I know all this, I tell Barry, because when I first got Assami’s letter I went to a reporter who had met us both back in camp. He’d interviewed me about Fridge’s death and he gave me his card, told me to get in touch if ever there was anything he could do for me.

‘I went to him,’ I tell Barry, ‘because when I wrote to my old unit they fobbed me off, told me they were doing all they could, that I should be patient. But it’s hard to be patient when someone you care about is in danger.’

‘I get that,’ Barry says.

‘He was great,’ I tell him. ‘The reporter I mean. Really sympathetic. He knew another reporter based in Afghanistan who visited Assami’s house and managed to piece together what happened.’

‘What about your friend’s son,’ he asks, ‘the one who got snatched? Was he okay?’

‘They held a knife to his throat and told him they were going to kill his father for being an infidel and feed him to the dogs. Then they slapped him around and shoved him out of the car while it was still moving.’

‘My God,’ Barry says. ‘They did that to a kid?’

‘A kid who was the son of an infidel,’ I explain.

‘Then what happened?’ he asks.

‘Assami went to the British embassy. He told them that he had worked for the British army for five years. He told them what had happened to his son –’

‘I don’t think I want to know what happened next,’ Barry says quietly.

I take a deep breath. ‘The embassy told him there was nothing they could do. They said that because they had paid him for his services they didn’t have any obligation to help him. They told him to move. It must have been around that time that he wrote to me. He knew he was running out of options, and he was desperate to protect his family. That’s when he went into hiding. He had been gone only a few days when the Taliban tracked down his brother, tortured him until he gave them Assami’s address.

‘The next morning, while his brother was still fighting for his life in hospital, masked gunmen with AK-47s arrived in a convoy of three four-wheel-drive trucks outside Assami’s safe house. They pulled him from his bed and dragged him, handcuffed, outside into the streets. They wanted to make sure that everyone saw what they did to “spies.” Then they shot him.’

My gentle friend with the knowing brown eyes.

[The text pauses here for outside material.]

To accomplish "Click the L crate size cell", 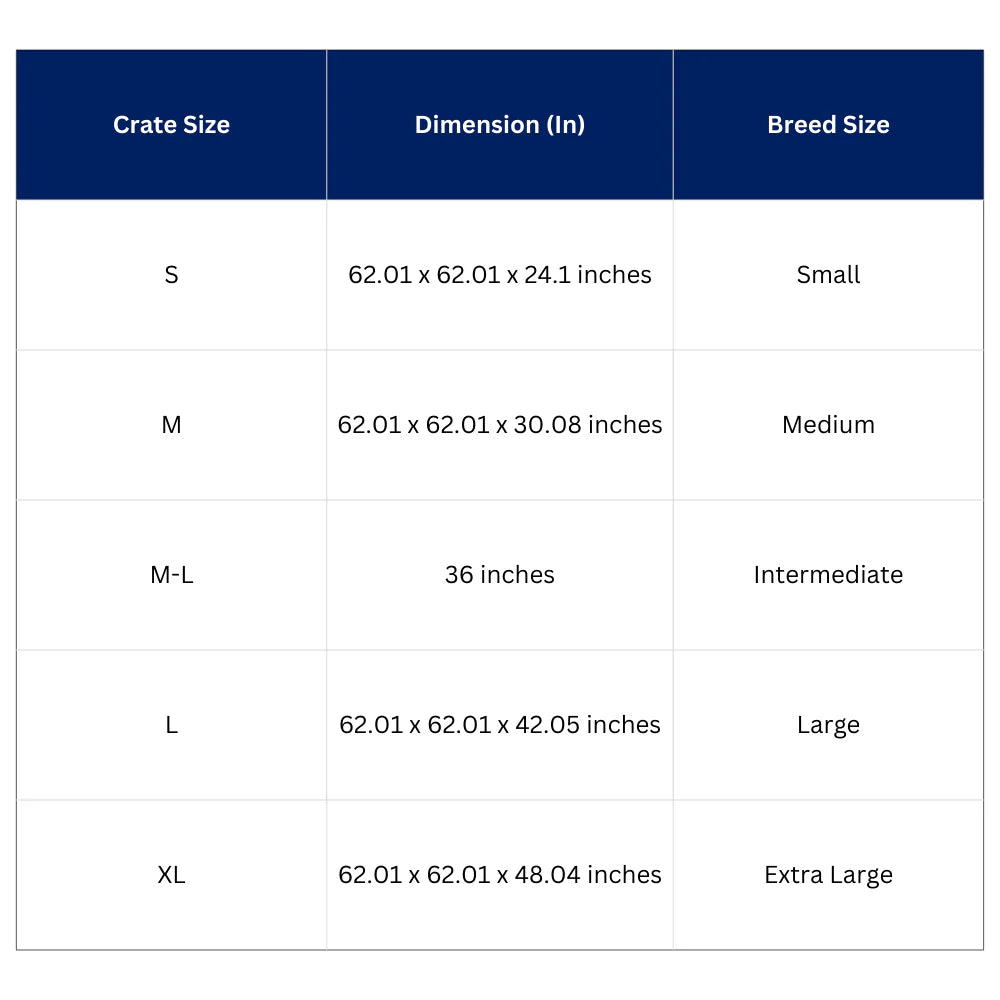I will pos(171,725).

A man who knew right from wrong, who loved his wife and still read his children bedtime stories. Who wanted them to grow up in a better world and took a chance on us so that they might.

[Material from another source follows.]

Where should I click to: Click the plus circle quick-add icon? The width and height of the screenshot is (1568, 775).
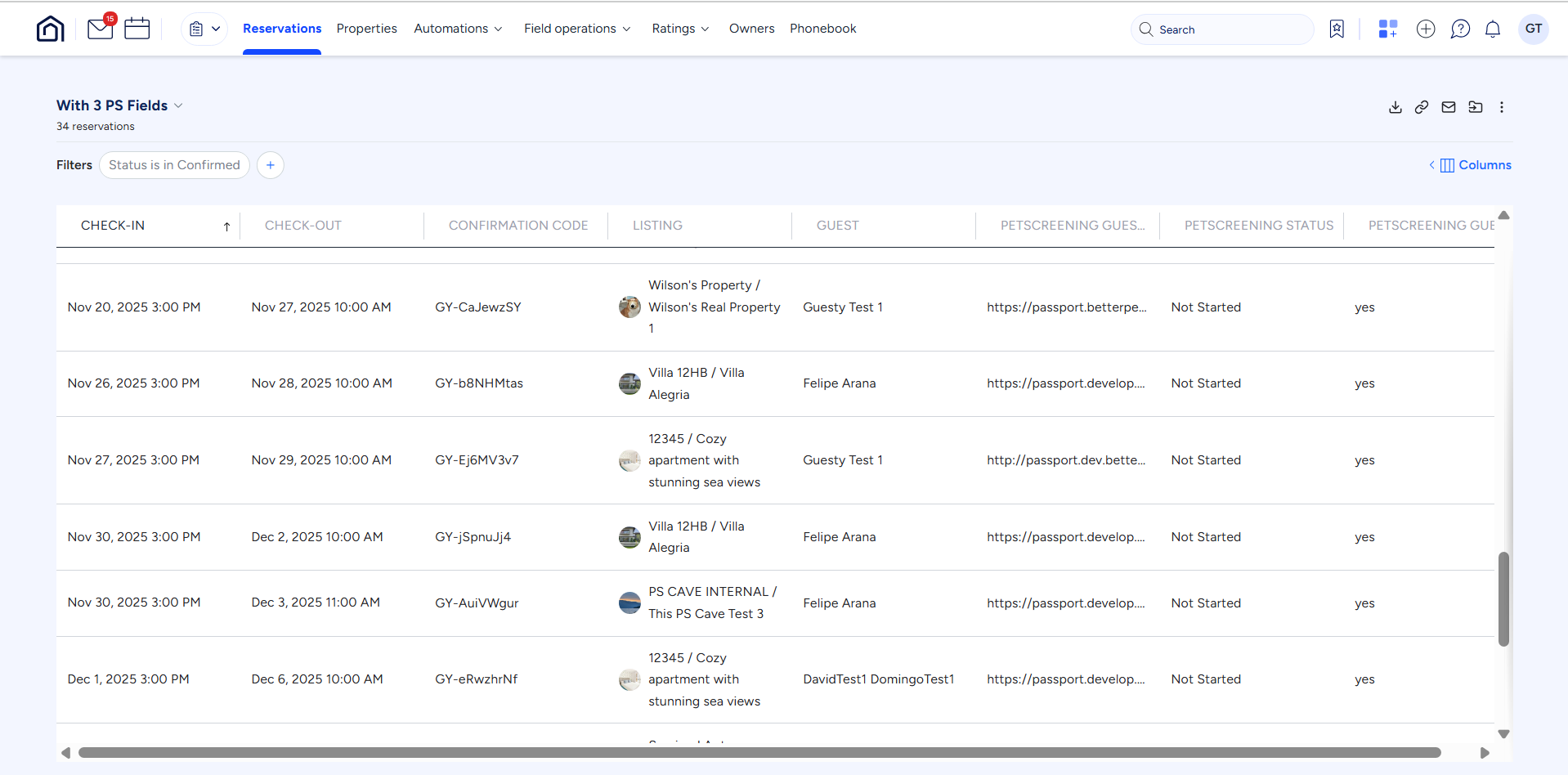[1425, 29]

I think of Habiba. Her kind, gentle face. She came to the camp once. Security wouldn’t let her past the gate but she insisted on waiting there while Assami came to fetch me. She spoke no English but she held out a basket of cookies she’d baked.

‘We make them to celebrate Nowruz, our new year,’ Assami explained. ‘She says she wants to give them to you personally, to the man I talk about all the time.’

The same man who let him down. Who let them all down.

Unexpectedly, I find myself crying. Barry reaches behind him for a box of tissues but I wave them away. Embarrassed, I swipe my hand under my eyes to wipe away the tears.

Barry gives me a moment to compose myself, then he lays a hand on my shoulder and I feel a swell of affection for this gentle, considerate man.

‘We’re done, my friend,’ he says. ‘And I can’t think of a more fitting tribute to Assami. To all your friends. Are you ready to see it?’

Standing with my back to the mirror, I study the image staring back at me. The five beautiful scarlet poppies – and the one tiny bud – that cascade down from the top of my shoulders to my waist. The outlines are so smooth, the poppies so realistic, it’s perfect.

‘D’you mind if I take a picture for my hall of fame?’ Barry asks.

He points to the wall behind him. It’s covered in Polaroids of his other customers with their tattoos. Other stories to tell. He takes two pictures and gives one to me. I watch as the picture of my poppied back emerges, as if by magic.

‘Thank you,’ I say, looking at the floor. I’m so overwhelmed by what I am feeling, I don’t know what else to say.

I reach for my wallet, but Barry pushes it away.

‘Your money’s no good today.’

I protest, but he is adamant.

‘For all of them,’ he says. ‘I won’t forget them, and I won’t forget you.’